A two-term School Committee member, Kirk declared the need to give stability to the fifth-graders in the “temporary school called the ‘Fuller Fifth.’”
Kirk chose the Fuller Fifth Chorus to sing at the inauguration, which attracted as large an audience to Kyrouz Auditorium as has filled the big old room since the start of the decade. Friends, supporters and family as well as citizens interested in seeing history in the making packed the seats, stood around the windows, milled in the back and stood three rows deep around the balcony.
Historian and author Joseph Garland, invited by Kirk to deliver a keynote speech about the city’s moment in history, encouraged her to keep on with the truth-telling.
“More than ever,” Garland said, “we’ve just got to have genuine, dedicated, studious, straight-up, proactive, absolutely committed, inspired and inspiring leadership.”
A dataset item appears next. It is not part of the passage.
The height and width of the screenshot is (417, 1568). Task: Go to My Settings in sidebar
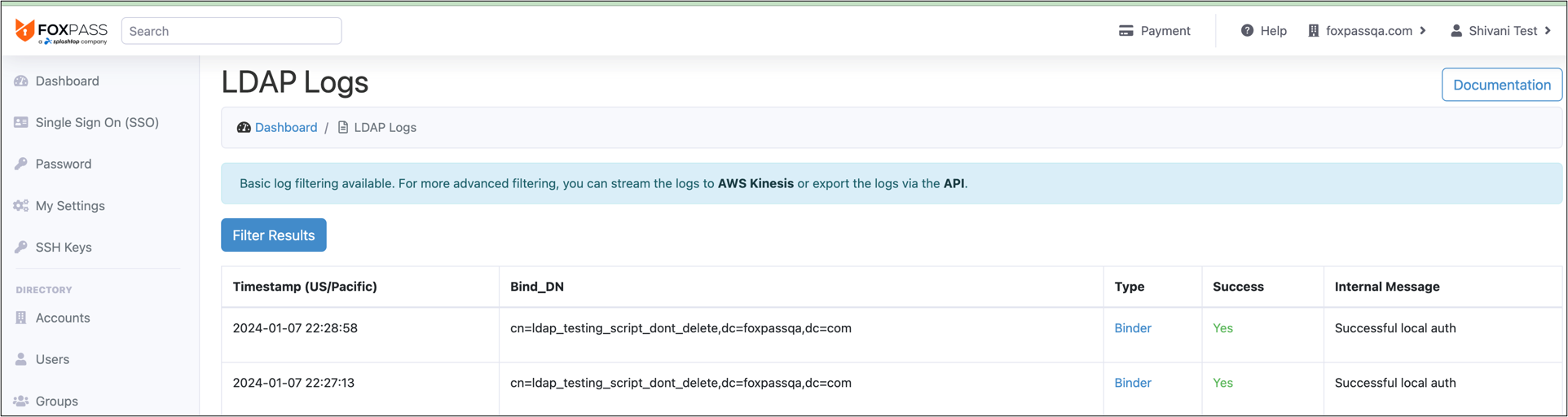tap(70, 206)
He said in needing all that, “Gloucester finally broke the tired-out habit of electing and re-electing us stuck-in-the-mud men to the toughest job in town.”
At 4 p.m. yesterday, she became the city’s second female mayor, the first to be elected by popular vote.
She was accompanied at the swearing in by her husband Bill, business editor for The Eagle Tribune newspaper, her two children, Sam and Baylee, and members of her husband’s family.
She told the Times she was saddened that her father, now in his 80s in her hometown of Clinton, N.Y., was too ill to make the trip to Gloucester.
Sam and Baylee attend East Gloucester Elementary School around the corner from the Kirks’ Highland Avenue home.
She entered the political world from her role as a member of the East Gloucester PTO, which led to a campaign for School Committee and research into the unfairness of the state education funding formula.
The team that she assembled into a forceful mayoral campaign brought a number of new faces to Gloucester politics who energized the inauguration. Her campaign manager, Kristian Hoystradt, a member of Gloucester High School’s Class of 2005, served as the master of ceremonies.
Her review of the wrenching decisions by the School Committee and her proclamation that the children who got caught in the “crossfire of the budget battles” were the first class to enter school after the terrorist acts of Sept. 11 seemed to strike a response chord in the audience.
“This class, and the classes behind them, needs us to shepherd them through the only shot they get at their education,” Kirk said.
The audience cheered when she said she would support Council President Bruce Tobey’s order to consolidate some city and school administrative functions and hire a community development director. The city has been without one for more than two years.
She also said she would reconstitute the Community Development Department as the Office of Economic Planning and Development and begin using federal grants to foster economic development.
She promised to appoint a panel within six months to take public testimony on how to get more economic vitality out of the harbor.
She said she was encouraged by four ideas:
r Rezoning Fort Square, which Kirk said “sits outside the designated port area and thus is within local control, so can be put to its “highest and best use.”
r A proposal by property owners and the Chamber of Commerce to allow them to add recreational slips to their property so long as they also add commercial slips.
r Removing most of the East Gloucester waterfront from the state’s control.
r A proposal by a citizen, Richard Rosenfeld, to encourage mixed use for property along the Inner Harbor.